Alex Kolokolov
Alex Kolokolov

Reputation: 143

Java Spring MVC WebSocket application works on local application server only but not on openshift host

I tried to make a simple websocket chat, also using Spring MVC.
Source code is available in my repository here on GitHub
It consists of following parts:
Welcome view page index.jsp contains form for user's nickname and password entering and binding it to new User instance.

Welcome page

User instance is passed to the Spring MVC controller MainController.java. Controller creates new ModelAndView linked to the chat.jsp and passes the User instance to it for user's nickname displaying in the header and in the chat window. chat.jsp contains js code providing connection to websocket endpoint in Chat.java. And it also passes user's nikname to the endpoint to store it in its String field.
When I try it on my local Tomcat 8 everything works fine, just as expected.

working chat

This is request and response of websocket endpoint connection. enter image description here

But when I try it on OpenShift's Tomcat 7 remote host it doesn't work.
Here are the screenshots:

enter image description here enter image description here

As you can see user's nickname was not displayed in header and was not passed to the endpoint with request URL.
It seems that even the User instance has not been passed from the Spring MVC controller to the chat.jsp view page.
Can somebody please explain me what I'm doing wrong?

Upvotes: 1

Views: 909

Answers (2)

Alex Kolokolov
Alex Kolokolov

Reputation: 143

One problem has been solved. Now user nickname is displayed in the view header and it is also passed to websocket endpoint with connection request.
I just added one line <%@ page isELIgnored="false" %> to chat.jsp to make Expression Language work. For some reason it is necessary if you use Tomacat 7.
So now after adding the port numbers to websocket endpoint connection request I have got this: enter image description here enter image description here
But the chat still doesn't work properly, as connection has been closed right after its establishment.

Upvotes: 0

Jiri Fiala
Jiri Fiala

Reputation: 1400

I see two problems there:

  1. Ws and wss ports - use ports 8000 or 8443 for web socket connection on OpenShift. I recommend amending your chat.jsp:

    Chat.initialize = function () {
      if (window.location.protocol == 'http:') {
        Chat.connect('ws://' + window.location.host + ':8000/websocket/chat/${user.nickname}');
      } else {
        Chat.connect('wss://' + window.location.host + ':8443/websocket/chat/${user.nickname}');
      }
    };
    
  2. The Tomcat server version. You can use this quick-start to run Tomcat 8 on OpenShift Online. However, when I tried using the quick-start, I faced some trouble so I changed a few things and created a PR; before it's merged you can take a version that worked for me from here. In order to deploy Tomcat 8 on a small DIY gear, you can use this command: rhc app create tomcat8 diy --from-code https://github.com/jiri-fiala/openshift-tomcat8-quickstart. Replace tomcat8 with the name you want for your app. Note that it will take a few minutes to download and compile Tomcat 8.
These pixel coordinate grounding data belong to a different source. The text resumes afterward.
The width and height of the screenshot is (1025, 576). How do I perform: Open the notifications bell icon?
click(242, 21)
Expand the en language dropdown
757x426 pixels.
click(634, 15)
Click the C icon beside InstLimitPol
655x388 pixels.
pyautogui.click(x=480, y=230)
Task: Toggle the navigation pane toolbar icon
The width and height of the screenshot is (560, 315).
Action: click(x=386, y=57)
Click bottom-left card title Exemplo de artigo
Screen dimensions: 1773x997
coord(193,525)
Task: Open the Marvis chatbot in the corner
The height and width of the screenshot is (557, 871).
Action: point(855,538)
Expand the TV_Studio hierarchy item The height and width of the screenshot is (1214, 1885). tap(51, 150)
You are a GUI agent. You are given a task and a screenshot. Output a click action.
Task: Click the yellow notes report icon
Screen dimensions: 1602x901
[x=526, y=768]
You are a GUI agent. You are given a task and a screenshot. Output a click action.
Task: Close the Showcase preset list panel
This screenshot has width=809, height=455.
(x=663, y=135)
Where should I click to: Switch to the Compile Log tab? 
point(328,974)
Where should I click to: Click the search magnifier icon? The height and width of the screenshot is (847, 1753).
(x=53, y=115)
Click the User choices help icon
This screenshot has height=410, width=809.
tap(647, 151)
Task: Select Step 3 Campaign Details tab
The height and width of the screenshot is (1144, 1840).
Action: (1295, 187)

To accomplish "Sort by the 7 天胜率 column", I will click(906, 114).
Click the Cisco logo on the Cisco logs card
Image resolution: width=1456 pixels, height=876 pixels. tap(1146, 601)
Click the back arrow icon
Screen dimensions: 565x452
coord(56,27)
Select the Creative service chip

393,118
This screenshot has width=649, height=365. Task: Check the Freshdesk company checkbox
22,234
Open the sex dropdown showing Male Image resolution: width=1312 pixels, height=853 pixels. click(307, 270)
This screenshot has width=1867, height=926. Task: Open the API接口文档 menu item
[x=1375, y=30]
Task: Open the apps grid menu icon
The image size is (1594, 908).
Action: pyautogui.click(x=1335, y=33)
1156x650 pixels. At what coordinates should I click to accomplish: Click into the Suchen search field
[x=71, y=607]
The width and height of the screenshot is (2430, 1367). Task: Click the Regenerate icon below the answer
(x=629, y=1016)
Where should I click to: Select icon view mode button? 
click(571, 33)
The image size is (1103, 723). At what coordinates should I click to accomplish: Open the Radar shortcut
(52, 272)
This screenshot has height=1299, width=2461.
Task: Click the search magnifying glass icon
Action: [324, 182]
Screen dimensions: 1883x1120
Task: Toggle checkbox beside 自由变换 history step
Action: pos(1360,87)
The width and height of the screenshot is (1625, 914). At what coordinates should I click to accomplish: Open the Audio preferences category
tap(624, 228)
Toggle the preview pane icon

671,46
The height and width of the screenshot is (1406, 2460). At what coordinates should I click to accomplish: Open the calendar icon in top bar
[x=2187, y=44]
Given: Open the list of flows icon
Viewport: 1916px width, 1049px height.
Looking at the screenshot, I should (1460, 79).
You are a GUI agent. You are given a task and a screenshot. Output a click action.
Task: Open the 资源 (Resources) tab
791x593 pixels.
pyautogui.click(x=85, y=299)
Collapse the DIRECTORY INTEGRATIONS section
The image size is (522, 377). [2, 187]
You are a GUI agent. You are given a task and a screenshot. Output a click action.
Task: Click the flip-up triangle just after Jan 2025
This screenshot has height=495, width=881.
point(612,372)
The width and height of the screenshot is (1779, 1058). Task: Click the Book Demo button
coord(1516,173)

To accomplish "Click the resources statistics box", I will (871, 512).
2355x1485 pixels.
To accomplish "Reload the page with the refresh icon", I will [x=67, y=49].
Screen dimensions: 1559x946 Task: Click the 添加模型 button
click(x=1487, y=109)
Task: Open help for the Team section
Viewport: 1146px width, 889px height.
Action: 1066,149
With the Tomcat 8 running on OpenShift, I deployed your code as ROOT.war (I've created a package locally using mvn package), using Tomcat's web interface. The testing chat app seems to be just fine.

Of course, this is not quite an ideal deployment; the web app is deployed to the data directory this way. OpenShift Online presently does not offer a Tomcat 8 cartridge where you could push your code into the repo and have your web app built and deployed automatically.